9 responses to “Report: Microsoft Expects Negative Feedback About Military HoloLens”

  1. LT1 Z51

    This is AR right? To me AR, VR, and the Metaverse are all DOA. They are cool toys but I don't think the technology is viable long term.


    Maybe I'm wrong, but the only way I see this succeeding is when people want to plaster Ads all over the place. And no thanks to that.

    • bluvg

      I was going to make a joke about expecting negative feedback because of the ads, but you beat me to it. Or perhaps a Clippy-like "It looks like you're trying to inject someone with lead. Would you like help?"

  2. eric_rasmussen

    I think AR is inevitable, but whether it goes dystopian with ads everywhere or is actually helpful to people depends on consumer reaction.


    But imagine having Google's Directions app highlight the lane you should be in, and hover an arrow in the air at the next turn you should take. You could keep your eyes entirely on the road and have a better time with the directions.


    Or, imagine seeing the keys highlight on a piano that you're learning to play. Or having an instructional video on plumbing / car repair / etc. exactly where you need it while you're working. Or walking into a social circle and seeing people's names floating above their heads so you don't have to ask for names.


    There are tons of possibilities to make the device even more personal than a cell phone is to people today. I don't think there is any way this won't happen eventually, but I highly doubt at this point that Microsoft will be the one to deliver on the dream they first presented when HoloLens was announced.

    • bluvg

      For what it's worth, they have pianos like that already. For example, Native Instruments' Kontrol series has color LEDs by each key, and can even do things like silence notes that are not in the current key.

    • chrisrut

      I agree Eric. It's fair to say the dream is taking longer to materialize that some hoped (and others hyped), but I agree it's as inevitable as the sunrise. Augmented humans are the future. Oh, silly me; augmented humans are already here... So, "ever-more-augmented" are the ongoing future. So it goes for a species of tool-makers.

    • LT1 Z51

      The idea is good, BUT, and a big but at that, it won't be implemented in this complex way.


      There will be easier and cheaper ways than AR. HUDs in cars already do this, if the HUD could interface with your phone why do you need AR? Or perhaps V2X becomes a thing and the road broadcasts a color.


      The technology today is DOA. This whole I need to wear special goggle or whatever is not going to work. It's also why VR is DOA. And without that, the MetaVerse, pointless.

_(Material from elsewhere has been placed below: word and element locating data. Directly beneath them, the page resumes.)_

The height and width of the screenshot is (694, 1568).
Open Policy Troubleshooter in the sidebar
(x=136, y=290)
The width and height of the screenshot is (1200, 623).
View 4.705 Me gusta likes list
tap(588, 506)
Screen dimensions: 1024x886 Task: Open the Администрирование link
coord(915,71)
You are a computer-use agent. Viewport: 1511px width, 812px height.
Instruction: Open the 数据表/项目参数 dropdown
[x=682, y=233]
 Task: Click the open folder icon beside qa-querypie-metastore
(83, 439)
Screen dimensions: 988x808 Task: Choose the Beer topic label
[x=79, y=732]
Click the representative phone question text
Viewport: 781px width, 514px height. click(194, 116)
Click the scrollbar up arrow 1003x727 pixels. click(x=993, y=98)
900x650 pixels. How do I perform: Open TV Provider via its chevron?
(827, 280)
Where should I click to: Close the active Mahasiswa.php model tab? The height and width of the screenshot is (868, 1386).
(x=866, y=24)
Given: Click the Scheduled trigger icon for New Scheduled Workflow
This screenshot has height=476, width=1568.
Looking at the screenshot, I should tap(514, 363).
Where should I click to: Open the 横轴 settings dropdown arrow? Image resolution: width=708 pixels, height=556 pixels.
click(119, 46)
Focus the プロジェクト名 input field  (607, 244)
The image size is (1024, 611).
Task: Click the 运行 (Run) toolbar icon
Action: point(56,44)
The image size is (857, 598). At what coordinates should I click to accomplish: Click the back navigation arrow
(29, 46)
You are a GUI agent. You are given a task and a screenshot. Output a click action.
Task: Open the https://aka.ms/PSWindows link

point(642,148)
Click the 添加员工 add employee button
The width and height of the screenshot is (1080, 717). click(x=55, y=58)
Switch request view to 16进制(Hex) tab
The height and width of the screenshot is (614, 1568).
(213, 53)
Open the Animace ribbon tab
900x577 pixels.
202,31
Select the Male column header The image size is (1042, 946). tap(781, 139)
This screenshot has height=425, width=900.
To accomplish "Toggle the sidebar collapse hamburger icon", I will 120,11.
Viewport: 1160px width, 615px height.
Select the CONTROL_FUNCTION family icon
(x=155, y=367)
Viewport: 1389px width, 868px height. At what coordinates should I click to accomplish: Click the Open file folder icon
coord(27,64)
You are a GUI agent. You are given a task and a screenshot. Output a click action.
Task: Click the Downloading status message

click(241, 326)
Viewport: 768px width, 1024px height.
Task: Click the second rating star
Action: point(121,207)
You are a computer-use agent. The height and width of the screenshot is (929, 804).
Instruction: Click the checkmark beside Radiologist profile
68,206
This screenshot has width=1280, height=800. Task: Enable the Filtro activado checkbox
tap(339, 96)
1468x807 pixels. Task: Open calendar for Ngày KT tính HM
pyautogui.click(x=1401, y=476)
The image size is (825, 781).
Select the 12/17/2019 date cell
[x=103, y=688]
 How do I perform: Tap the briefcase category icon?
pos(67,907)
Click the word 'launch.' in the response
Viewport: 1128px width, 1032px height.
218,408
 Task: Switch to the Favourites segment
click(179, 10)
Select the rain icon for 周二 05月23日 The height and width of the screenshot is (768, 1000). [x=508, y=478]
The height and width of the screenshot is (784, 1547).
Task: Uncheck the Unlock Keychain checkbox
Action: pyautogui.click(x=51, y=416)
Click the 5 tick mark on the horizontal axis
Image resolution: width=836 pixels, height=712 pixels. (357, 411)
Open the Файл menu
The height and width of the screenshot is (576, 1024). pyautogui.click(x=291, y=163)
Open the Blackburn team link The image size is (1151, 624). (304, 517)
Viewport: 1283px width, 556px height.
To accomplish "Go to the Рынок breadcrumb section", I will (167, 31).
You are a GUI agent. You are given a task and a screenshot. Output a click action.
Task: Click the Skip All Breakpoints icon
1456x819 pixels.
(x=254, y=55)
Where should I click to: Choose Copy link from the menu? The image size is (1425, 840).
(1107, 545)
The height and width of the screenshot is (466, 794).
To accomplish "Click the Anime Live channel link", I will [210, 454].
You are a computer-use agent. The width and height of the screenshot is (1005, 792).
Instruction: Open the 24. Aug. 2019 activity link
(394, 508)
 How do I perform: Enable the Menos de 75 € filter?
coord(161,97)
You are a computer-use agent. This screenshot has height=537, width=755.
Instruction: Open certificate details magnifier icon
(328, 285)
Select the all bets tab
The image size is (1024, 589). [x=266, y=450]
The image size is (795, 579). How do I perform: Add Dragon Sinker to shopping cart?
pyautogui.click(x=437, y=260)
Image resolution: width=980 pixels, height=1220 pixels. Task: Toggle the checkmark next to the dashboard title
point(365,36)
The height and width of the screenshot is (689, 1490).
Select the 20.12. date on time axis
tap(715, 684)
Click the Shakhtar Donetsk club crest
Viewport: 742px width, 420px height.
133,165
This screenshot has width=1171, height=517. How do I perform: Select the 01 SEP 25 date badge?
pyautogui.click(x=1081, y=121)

      Perhaps for the ultra rich it will be cool.

    • mattbg

      There are tons of possibilities, but so many of them require use case-specific investments to feed data from the real environment to the device and they are not going to be worth the effort.


      It's a nice idea for instructional videos to tell you what to do in the real world, but it doesn't seem realistic that a consumer device would be able to interpret what is going on in a given situation without any data inputs and match that to instructions in any meaningful way. In your plumbing scenario I'd be surprised if it could even tell the hot pipe from the cold pipe.


      Even showing someone's names above their heads would require those people to agree to expose their names. A bunch of people walking around an event in headsets just so that people don't have to read the name tag around their neck does not seem like a good use of technology.


      On the other hand, walking a factory floor that is outfitted with 5G and a multitude of sensors and seeing critical issues raised right in front of you could absolutely be done. That's expensive, but the expense can be justified.


  3. pungkuss

    THIS is how tax dollars are spent. Almost 22 billion dollars over 10 years for an untested product. I can't even blame Microsoft for taking advantage of them either... They have to spend the 10.5% of the budget going to defense somehow, why not sell them this pipe dream.